Getting started with the STM32F4 and FreeRTOS
In this post, I’ll simply share a few observations on setting up a FreeRTOS
project for the STM32F4 Discovery board. This guide is based on the
francisbergin/stm32f4discovery repository
which is fully configured and ready to use. The specific commands mentioned in
this post are noted in the README or the CMakeLists files of the project.
Hardware
The STM32F4 Discovery board has the following core components:
- STM32F407VGT6 Microcontroller
- 32-bit ARM Corex-M4 with FPU Core
- ARMv7E-M Architecture
- Thumb-1, Thumb-2, DSP, FPU (Single Precision) instruction sets
- Single Precision FPU: fpv4-sp-d16
- 16 MHz High Speed Internal (HSI) RC Oscillator
- 32-bit ARM Corex-M4 with FPU Core
- ST-LINK/V2 used for programming and debugging
- 8 MHz High Speed External (HSE) Oscillator
Clock configuration
On start up, the 16 MHz internal oscillator is selected as CPU clock. Through
software, we can select to use an external oscillator as clock source. This
clock source is fed to a phase lock loop (PLL) which can increase the frequency
up to 168 MHz. The clock is set up using the SystemCoreClockUpdate function
from the system_stm32f4xx.c file. By default, for this MCU, the clock speed is
configured using the HSE and PLL to output 168 MHz. However, the default HSE
value is 25 MHz and so we need to modify it to 8 MHz. The PLL_M is also
modified from 25 to 8. The calculation for the SYSCLK value is as follows:
SYSCLK = ((HSE_VALUE / PLL_M) * PLL_N) / PLL_P
SYSCLK = ((8000000 / 8) * 336) / 2
SYSCLK = 168000000 = 168 MHz
One of the reasons that an external oscillator is available and used is that
having the high speed signal outside of the MCU reduces the noise inside it.
Once the signal is in, it can be scaled up easily with a simple PLL circuit.
Also, this setup for setting the clock speed is simple enough that it can be
called to configure a lower clock speed whenever needed to reduce energy
consumption. Once set up, the SystemCoreClock variable can be used throughout
the code to know what the clock speed is. It is important to remember that if
the value of HSE_VALUE does not reflect the real on board hardware, the value
of SystemCoreClock will not be the correct MCU frequency.
Startup sequence
The startup sequence of the MCU depends on the configuration of the boot pins.

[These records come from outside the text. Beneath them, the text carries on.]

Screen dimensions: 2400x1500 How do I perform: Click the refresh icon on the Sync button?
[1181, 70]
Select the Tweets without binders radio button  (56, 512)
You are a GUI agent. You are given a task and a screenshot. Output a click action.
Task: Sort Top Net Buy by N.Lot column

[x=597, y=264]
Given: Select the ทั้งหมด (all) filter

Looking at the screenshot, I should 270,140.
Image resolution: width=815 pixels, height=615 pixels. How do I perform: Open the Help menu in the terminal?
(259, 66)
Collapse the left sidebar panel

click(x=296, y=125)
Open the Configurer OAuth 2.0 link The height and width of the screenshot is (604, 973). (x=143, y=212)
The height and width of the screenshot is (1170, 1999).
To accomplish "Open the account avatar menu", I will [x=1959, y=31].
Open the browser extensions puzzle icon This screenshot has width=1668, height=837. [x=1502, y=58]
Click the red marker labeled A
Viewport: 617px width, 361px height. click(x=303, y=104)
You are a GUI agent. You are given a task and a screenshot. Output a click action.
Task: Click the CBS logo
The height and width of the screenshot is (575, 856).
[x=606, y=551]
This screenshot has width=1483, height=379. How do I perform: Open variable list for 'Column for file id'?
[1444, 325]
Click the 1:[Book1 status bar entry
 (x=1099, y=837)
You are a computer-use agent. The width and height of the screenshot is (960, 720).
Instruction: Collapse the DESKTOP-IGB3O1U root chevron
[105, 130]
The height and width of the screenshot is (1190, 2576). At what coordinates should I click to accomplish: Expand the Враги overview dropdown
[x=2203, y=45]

On the Discovery board, BOOT0 is set to low. According to the boot modes table
in the reference manual, whenever BOOT0 is set to low, the main flash memory is
selected as the memory location to boot from. This memory location is
0x8000000. It is possible to find this both in the memory organization in the
reference manual and the linker script included in the reference project.
Another observation is that the linker script places the Interrupt Vector Table
at the beginning of the flash address space. This vector table is located in the
assembly startup code file:
g_pfnVectors:
.word _estack
.word Reset_Handler
.word NMI_Handler
...
It is possible to see this table is in accordance to the vector table found in
the reference manual. So the routine which is called on reset is Reset_Handler
which is also found in the assembly startup code. This method, initializes
memory, calls SystemInit, __libc_init_array and finally main.
Firmware size
In order to reduce the firmware size for the MCU, it is necessary to pass the
-fdata-sections -ffunction-sections options to the compiler as well as the
--gc-sections to the linker. These flags will strip out the unused data and
functions from the output binary. It is possible to see the size difference with
the size command.
# Here is the output size with the unused code removed:
$ arm-none-eabi-size main.elf
text data bss dec hex filename
11524 1104 78800 91428 16524 main.elf
# Here it is without unused code stripped:
$ arm-none-eabi-size main.elf
text data bss dec hex filename
92584 1152 78804 172540 2a1fc main.elf
# That is an 88% or 81 KB size decrease with the flags.
FreeRTOS time slicing
In the reference project, two tasks with the same priority are started and it is
the responsibility of the real time kernel to run them both concurrently. It
does so by switching back and forth between each task at a rate of
configTICK_RATE_HZ which is defined in FreeRTOSConfig.h. The default value
is 1000 Hz which does not seem high since our MCU is running at 168 MHz.
However, it is important to know that this context switching between tasks is
not free. Also, by using delay functions such as vTaskDelay, a task can hand
over its time to another task depending on the context. By using different
priority levels in different tasks, it is possible to put more importance on
certain tasks according to the application needs.
Chip programming and debugging
The texane/stlink project offers convenient
tools to program and debug the MCU. For programming, it is necessary to create a
binary file from the output elf file using arm-none-eabi-objcopy. This
process strips out the “starting” address of 0x8000000 but it is specified in
the st-flash command parameters so that the resulting binary is placed at the
correct address. To debug, the st-util command is used. It starts a gdb
server which can be connected to using arm-none-eabi-gdb and the created elf
file. This elf file contains the necessary symbols to ease the debugging
process. Standard gdb commands can then be used to step through code and
observe CPU registers.
Future investigations
In future posts, I would like to investigate further the following aspects:
- CPU DSP instructions
- FreeRTOS memory management
- FreeRTOS task communication and synchronization
- Various on-board devices
- Firmware programming in Rust
- Firmware programming in Golang